I've written this blog 50 times over in my head, yet it's been nearly impossible for me to sit at a keyboard and type out the words.

Then again, it's been equally difficult for me to sit at a computer and write anything for some time now.

I have a few fans who have contacted me, a Street Team who has helped spread the word about my work, several websites and blogs that have published reviews for my novels, LETHAL OBSESSION, and its sequel, HELPLESS, and some friends and colleagues who have offered me advice and help with marketing.

Yet I've not been able to respond to any of them for weeks now, to tell anyone about any of it, to even log onto Facebook or Twitter or my email account.

Until today.

I cannot describe to you how awful I feel, as if I've let people down, turned my back on them for no apparent reason. The longer I went in silence, the worse I felt, and the worse I felt, the harder it's become to break that silence.

Let me try to explain. I'm not making excuses, not asking for sympathy or help, just for understanding.

I suffer from depression. Long-term clinical depression is what the counselor calls it. That's not a surprise – I've mentioned that before during a few interviews bloggers have done with me over the past year. I've known for years I've had it, was first diagnosed, officially, as suffering from the condition six years ago, though I knew, on some level, that was my problem long before then.

I'm not all that well-educated, at least formally, but I'm well-read and reasonably intelligent. I knew, years ago while working the carnival circuit down South, that something was wrong, and I was pretty certain what it was. A couple of years later, when it got really bad and I was having some dark, bad thoughts, a few coworkers all but dragged me into counseling.

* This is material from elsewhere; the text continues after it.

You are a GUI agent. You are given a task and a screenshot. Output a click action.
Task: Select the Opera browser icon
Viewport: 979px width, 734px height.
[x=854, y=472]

I don't think I would have done anything drastic, but we'll never know. For that I'm eternally thankful to those people who cared enough to see that I got the help I desperately needed at that time.

I don't know if you understand what depression is. I'm not talking about the times when someone feels a little down, when problems in life make the going a little rough for a while.

Clinical depression, to use that term, is a disease. While I don't like to use the term mental illness because of the stigma attached to that phrase, in truth clinical depression is a mental illness. It results from a chemical imbalance in the brain. If you have a broken arm, you can't just snap out of it, decide your arm's going to be okay and go on your merry way. Depression is a lot like that – it's a real, honest-to-God physical ailment, something is wrong and you can't just snap out of it or get over it.

Years ago I went to a few sessions with a counselor named Judy. They were good for me. She taught me some coping techniques, a few ways to recognize when depression is sneaking up on me, what triggers to watch out for.

I also was a little too full of myself and my own cleverness. After a few sessions I realized she was drawing things out of me, having me talk about things I already understood on some deep level – often when I'd say something to her I'd think "I already know this stuff, why am I bothering coming here?" so I quit going. I thought I was smart enough to figure it out on my own.

While I've struggled with depression off and on since then, I've mostly kept it under control.

This year too many things have happened, though. I lost my job earlier this year, through no fault of my own. My father, a man I hadn't seen in many, many years and someone I never thought I'd care about again, died. At first I thought that was no big deal, but learning of his passing, going back home for the first time in so many years – it all affected me more deeply than I wanted to admit. I've moved across two states to a new home in the mountains of Southwestern Virginia, a beautiful place but that also meant I left behind some good friends where I once lived.

And then the writing. For any of you who know me, or have been following my writing and blogging, you know my childhood and teen years weren't the greatest. But writing – that was always my solace, my escape from the world, the way I kept sane and pretended I had some measure of control over my life.

This year that changed, too. I published a novel, LETHAL OBSESSION, which got me a few readers, some fans, and my world began to change. Mostly of my own doing, putting some pressure on myself that perhaps wasn't really there. I don't know.

What I do know is that suddenly writing wasn't an escape any more. It was something that demanded part of me, part of my energy, my time, my focus, in ways I had not experienced before.

Again, I'm not asking anyone to feel sorry for me, and I don't want to overstate what happened. It's not like the book was a best seller, or even a middle-of-the-road seller. But a few people were paying money for it, writing me (which was great) and asking for more.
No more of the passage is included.